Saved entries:

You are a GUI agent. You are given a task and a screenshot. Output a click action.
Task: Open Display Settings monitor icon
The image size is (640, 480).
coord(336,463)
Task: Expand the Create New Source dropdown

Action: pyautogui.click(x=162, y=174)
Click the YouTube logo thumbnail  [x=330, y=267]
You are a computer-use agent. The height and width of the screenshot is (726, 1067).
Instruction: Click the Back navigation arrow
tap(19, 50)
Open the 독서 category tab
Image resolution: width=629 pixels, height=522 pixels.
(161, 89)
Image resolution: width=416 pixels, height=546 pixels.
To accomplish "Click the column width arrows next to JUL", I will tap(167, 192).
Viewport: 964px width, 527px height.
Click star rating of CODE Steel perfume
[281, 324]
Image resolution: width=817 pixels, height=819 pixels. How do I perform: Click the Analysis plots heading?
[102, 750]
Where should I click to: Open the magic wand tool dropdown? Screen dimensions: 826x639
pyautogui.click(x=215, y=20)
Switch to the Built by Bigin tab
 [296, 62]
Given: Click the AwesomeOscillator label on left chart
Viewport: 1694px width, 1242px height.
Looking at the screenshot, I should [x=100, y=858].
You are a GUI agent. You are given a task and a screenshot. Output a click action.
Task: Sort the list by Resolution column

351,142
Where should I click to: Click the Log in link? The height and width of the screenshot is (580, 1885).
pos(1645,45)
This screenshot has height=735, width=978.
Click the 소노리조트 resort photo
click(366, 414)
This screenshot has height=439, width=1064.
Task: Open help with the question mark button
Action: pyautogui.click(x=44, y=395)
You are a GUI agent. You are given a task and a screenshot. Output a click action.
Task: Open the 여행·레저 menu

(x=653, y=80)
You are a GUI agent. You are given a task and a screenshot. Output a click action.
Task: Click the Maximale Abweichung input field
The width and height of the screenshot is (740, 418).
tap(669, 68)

## Your objective
Quote exactly the first line of the data and every line after it through the one holding "Click the YouTube".

## Output of the exercise
You are a GUI agent. You are given a task and a screenshot. Output a click action.
Task: Open Display Settings monitor icon
The image size is (640, 480).
coord(336,463)
Task: Expand the Create New Source dropdown

Action: pyautogui.click(x=162, y=174)
Click the YouTube logo thumbnail  [x=330, y=267]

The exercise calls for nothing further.